## [TEXT PASSAGE]
> Louis Mandelstam <lma@sacc.org.za> writes:
> > >
> > > I saw a message somewhere today [bugtraq perhaps?] where someone
> > > claimed to have found a workaround for the 0xf0 pentium bug.
> > >
> > > If I understood it correctly, they locked the illegal instruction trap
> > > into cpu cache....
> >
> > ..and lost the performance advantage of having an internal cache, no?
>
> Actually, Miguel Angel Rodriguez Jodar <rodriguj@DRAGO.FIE.US.ES>
> forwarded a message (originally from Jim Brooks <jim@jimbrooks.org>)
> to BUGTRAQ about this possible solution.
>
> What Jim Brooks had discovered was that, if the IDT gate descriptor
> for the invalid opcode exception had been cached (by first executing a
> "legitimate" invalid opcode), then the F0 0F C7 C8 would not cause a
> hang.
>
> Miguel pointed out that, because the internal cache could be locked,
> this cached gate descriptor could be made permanent, at a horrible
> performance penalty.
True.
> HOWEVER, if Jim Brooks is right in his explanation, then we're talking
> about a cached gate descriptor, which has nothing to do with the
> "internal cache" we normally talk about; the descriptor is cached
> elsewhere.
Maybe, the Pentium has some caches for segment descriptors which were
removed on PPro and explain in part its horrible 16-bit performance.
It might also have a cache for an IDT entry, which is basically one of the
3 descriptor tables with the GDT and the LDT.
> If, as I assume (and I am clueless), the Pentium has a dedicated cache
> for a single IDT gate descriptor, then it might be possible to work
> around the bug by executing an invalid opcode (to recache the invalid
> opcode descriptor) whenever the "last used IDT descriptor" might have
> changed.

## [OBJECTIVE A]
In the Pentium bug thread, who forwarded Jim Brooks's message to BUGTRAQ?
## [OBJECTIVE B]
Please rewrite the Pentium bug thread between "Maybe, the Pentium" and "and the LDT.", inclusive, swapping "PPro" for "Pentium Pro".

## [STORED RECORDS]
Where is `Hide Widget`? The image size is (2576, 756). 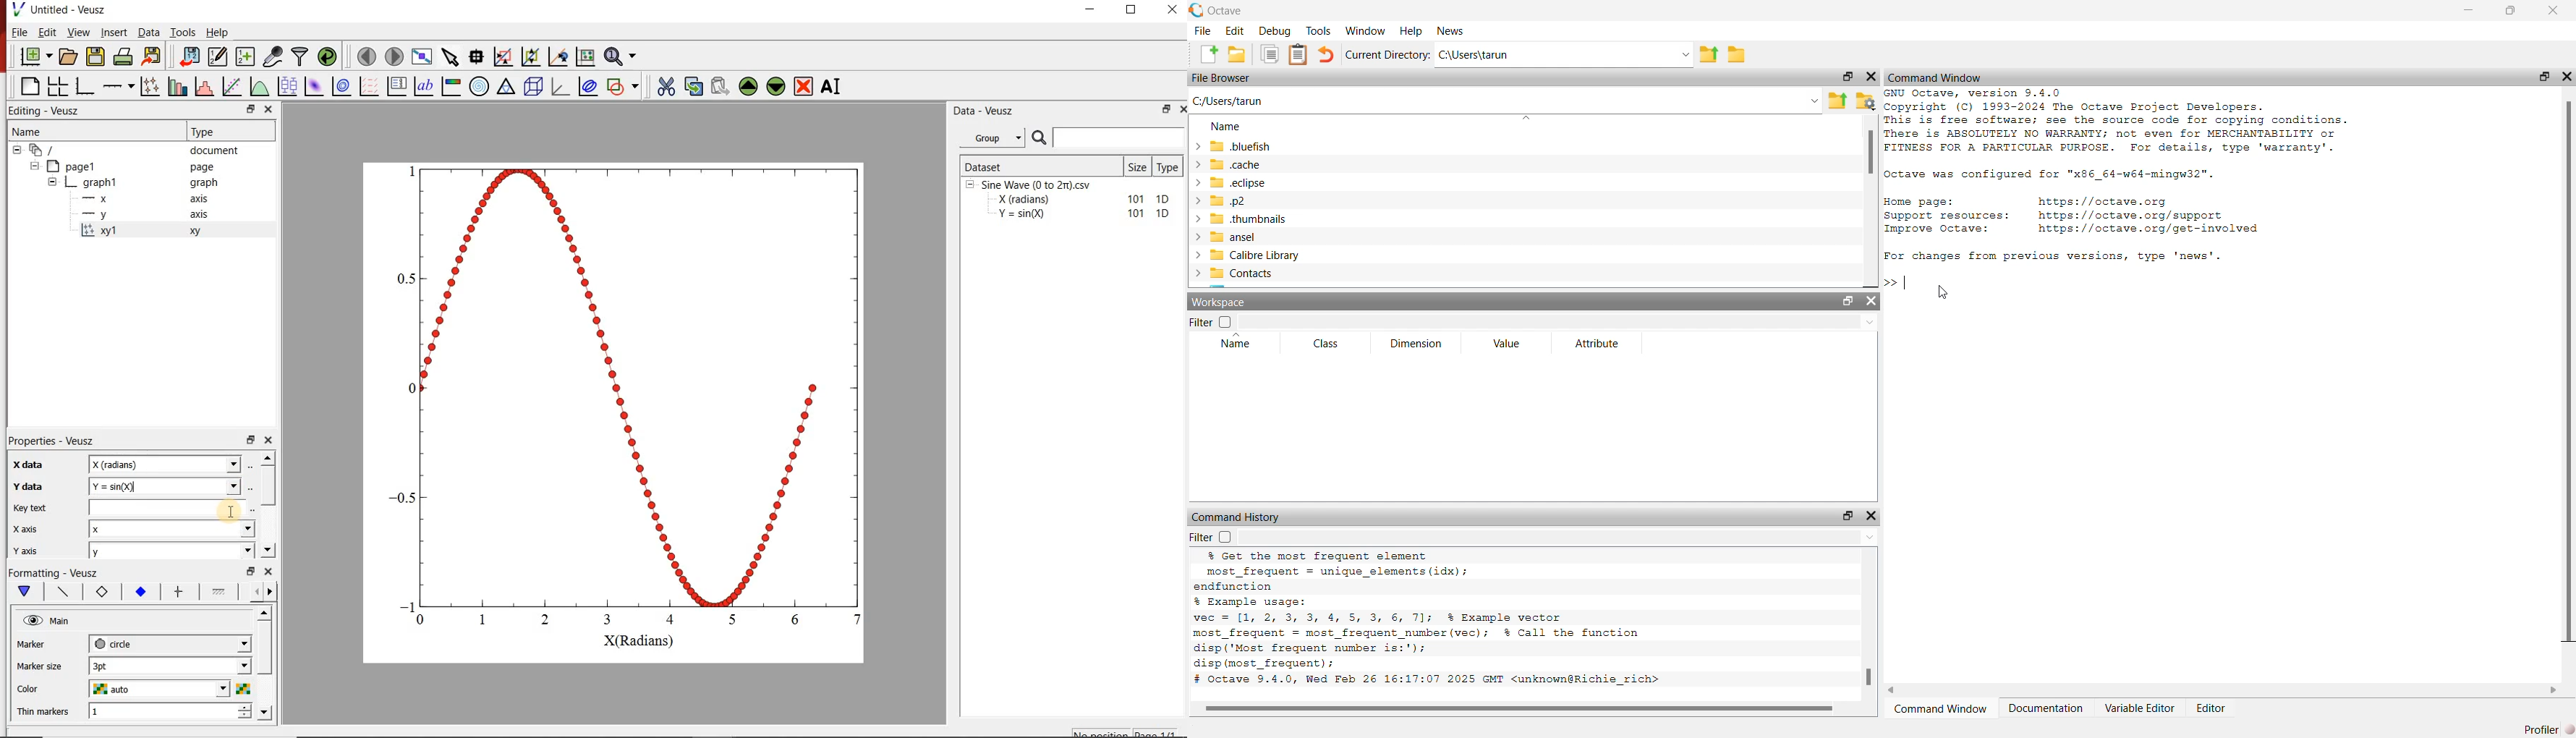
...
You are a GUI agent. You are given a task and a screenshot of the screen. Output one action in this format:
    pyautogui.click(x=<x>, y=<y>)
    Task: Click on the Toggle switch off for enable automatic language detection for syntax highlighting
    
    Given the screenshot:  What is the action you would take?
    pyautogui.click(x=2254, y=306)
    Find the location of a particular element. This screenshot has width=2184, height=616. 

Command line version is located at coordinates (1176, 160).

## [REPLY A]
Miguel Angel Rodriguez Jodar

## [REPLY B]
Maybe, the Pentium has some caches for segment descriptors which were
removed on Pentium Pro and explain in part its horrible 16-bit performance.
It might also have a cache for an IDT entry, which is basically one of the
3 descriptor tables with the GDT and the LDT.